菅野所長のエッセイ:片隅で生きる


今週は今日でお終い。明日からは長崎で友人児島さんの退官記念行事に参加しなければならない。彼が以前東京にいた頃、僕と高良さんと3人でよく飲み語らったものだった。

で、今週連絡があり、そこでもまたスピーチを頼まれてしまった。今回のは祝辞に近いものになるわけだが、こんなにも短期間に弔辞と祝辞をするなどとは夢にも思わなかった。先日のひどい体調不良のこともあるし、遠出するのは少し不安でもある。

1週間は何とか乗り切れるようになった感じがするが、ここまでのところでは、日曜になると具合が悪くなる。たぶん土曜日までで気力が尽きているのだろう。先週の土曜などは、夜、職場で一人になったとき、今まで味わったことのない寂寥感に襲われてじぶんでもどうしていいのかわからなかった。

とはいえ、眠るほうは大丈夫にもなったし、来週には、疲れはあるだろうが、より元気を取り戻しているように思う。

自分がこんな状態であるときにも、世の中ではいろんなことが起きていて、やはりいろんなことを考えてもしまうが、今日は映画の話をしようかなあ。アカデミー賞でとんでもない凡ミスがあったらしいが、そのシーンは見逃している。まあ、でも何が受賞しようがどうでもいい感じだ。今年になって「グラントリノ」を2回観たが、この10年でこの映画以上のものはないなと、何回観てもそう思う。

先日は、ちょっと元気があったので「この世界の片隅で」を見に行った。アニメと言えばジブリものが相場で、近年は新海誠だが、これはそういったテーストとはまったく異なるものだ。
結論的には、今まで感じたことのない不思議な映画というのが僕の結論である。映画が終わって、駐車場に歩いていく途中なのだが、ふと先のほうに主人公のすずが風呂敷包みを抱えながらとぼとぼと歩いているような、そんな錯覚に陥ったのである。もちろんいるわけもないのだが、もしやと思って後ろを振り返る。もちろん、そこにもいるはずもない。
でも、いるような気がするのである。

こうした錯覚に陥るということは、この映画が、市井の、そして当たり前の人物たちを当たり前に描くことに成功しているからであろう。監督もそれを大事にしていて、戦争の悲惨とか原爆の恐怖とか、そういうものも大げさに表現しない。ただひたすら、あの時代を生きた平凡な一人の女と、これまた平凡な、その周辺の人たちを淡々と描くのみである。地味と言えばその極地。しかし、だから退屈するとかはまったくない。この監督の力量は相当なものだし、後で知ったが、主人公すずの吹き替えがあの能年怜奈(いまは、”のん”と改名している)で、これが実にうまかったことも大きい。
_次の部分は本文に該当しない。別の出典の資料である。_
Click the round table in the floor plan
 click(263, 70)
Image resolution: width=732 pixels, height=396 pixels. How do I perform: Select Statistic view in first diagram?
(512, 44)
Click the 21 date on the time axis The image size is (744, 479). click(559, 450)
絵画でいえば、ダリとかエルンスト、カンデンスキーといったいかにも不思議な表現をする画家がいる一方で、マグリットのように何でもないような絵がたとえようのない不思議を醸し出す人もいる。この比較からいえば「この世界の-」はマグリットのほうではないかと僕は思う。
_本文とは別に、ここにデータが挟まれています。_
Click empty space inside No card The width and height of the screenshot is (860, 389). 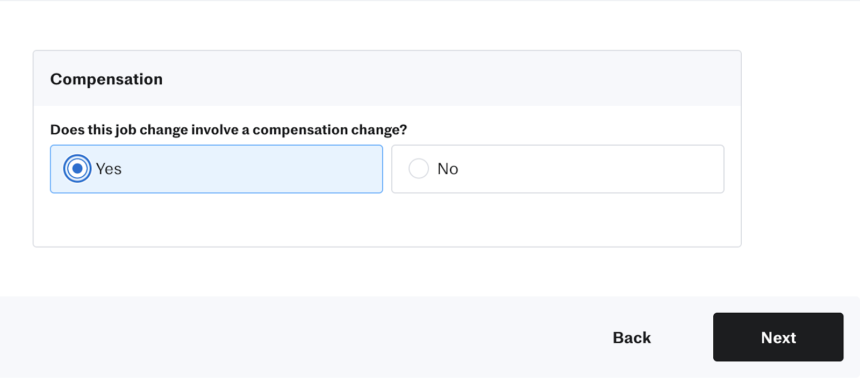tap(591, 169)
アニメの話題と言えば「君の名は」だけど、新海監督のこれまでの作品から、思春期のいじましさが描かれるだけであって、そういうのが嫌いな僕はものすごく不快になる。こじらせ気味の中高校生にはいいんだろうがね。でも大人の映画を観たい者にとってはどうなの? アジアではうけるんだろうけど、ヨーロッパやアメリカではダメでしょ。 よく知らないけど。